在摩根大通任职 24 年的老兵离职,最后一篇报告总结了多年经验
“在分歧中寻找机会似乎是一种有用的投资手段。要基于经济学和金融学对数据和多个业务周期进行测试,要以稳定的基本面为基础,而不是情绪驱动等带来的波动。”
投资老将 John Normand 在结束其 24 年的摩根大通职业生涯之际 “吐” 出了他修炼 24 年的投资真经。
John Normand 是摩根大通顶级跨资产交易策略师,其经验包括战略/资产配置、外汇、大宗商品和固定收益等投资领域,涵盖四个商业周期,以及数百份每周报告和客户会议。

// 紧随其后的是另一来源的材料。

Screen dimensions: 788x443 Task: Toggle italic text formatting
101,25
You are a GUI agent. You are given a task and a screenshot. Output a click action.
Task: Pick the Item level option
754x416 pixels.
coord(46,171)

以下是 John Normand 投资建议的主要内容:
一、什么让跨资产交易策略最有用
John Normand 表示,跨资产策略是一种能产生阿尔法收益的方法,其有四个关键要素:
(1) 涵盖所有资产类别和对领域前景的展望,投资期限最长为一年。
(2) 既有相应资产类别专家的高可信度主题和建议,又有来自市场多面的价值判断。
(3) 有一套共同的宏观经济和政策假设以及标准化的因素模型,在多资产模型投资组合中建立一致性。
(4) 围绕新兴市场的宏观经济、政治或结构性主题进行研究,这些分析可能会放大多种资产类别的基准观点,或为下行风险提供信息。
二、如何把握最有效市场的时机
John Normand 表示,有效市场是指市场跑赢基准的阶段,这可能与以下因素有关:
(1) 市场部分有效。
(2) 一些机构有比其他人更广泛的信息来源。
(3) 一些分析人士能从完全公开的信息中发现机会。
三、从全球主题而非资产类别开始构建投资组合
John Normand 表示,他选择的核心主题主要包括:
(1) 由经济增长、企业利润、通胀和货币/财政政策定义的宏观经济体制,它延伸到价值、动量和规模等跨资产因素;同时,跨地区的制度差异也很重要。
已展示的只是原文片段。